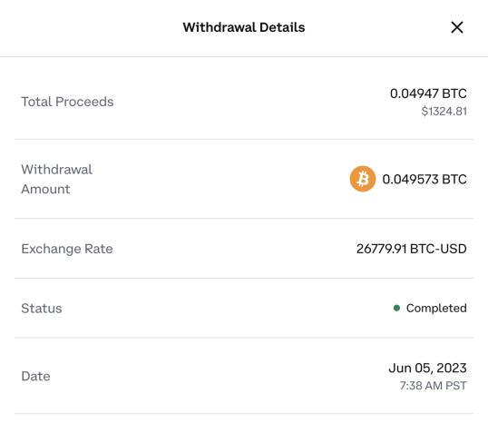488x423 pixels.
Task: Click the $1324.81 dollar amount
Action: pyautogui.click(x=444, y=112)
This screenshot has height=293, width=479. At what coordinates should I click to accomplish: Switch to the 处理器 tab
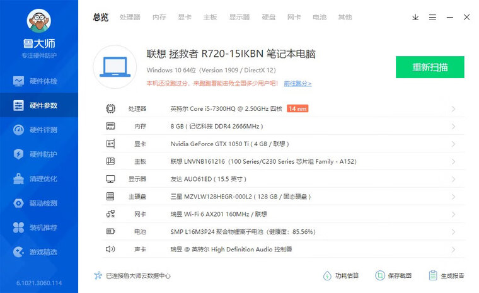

◇ ◇ ◇

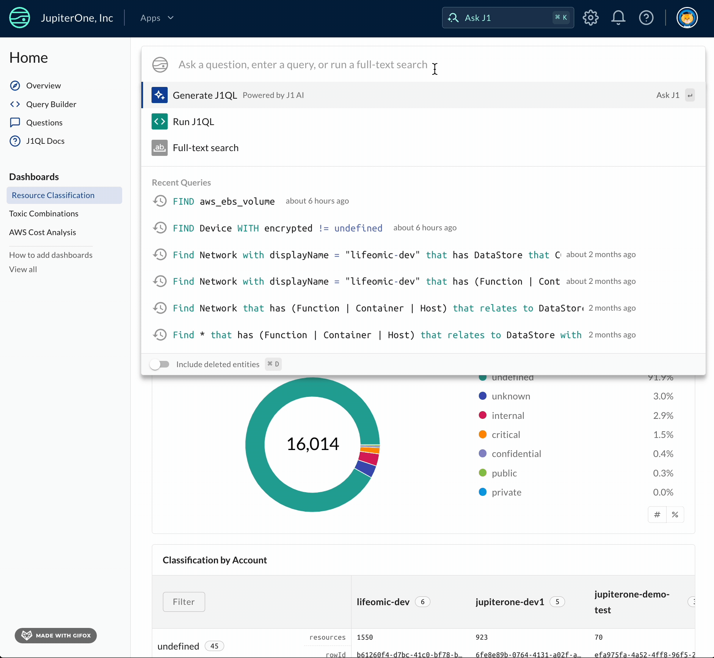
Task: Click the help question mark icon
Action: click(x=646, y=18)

◇ ◇ ◇

**Exercise brief**. Extract every line of the records that contains the string "Task", treating uppercase and lowercase as different.

**Worked solution**.
Task: Click the $1324.81 dollar amount
Task: Click the help question mark icon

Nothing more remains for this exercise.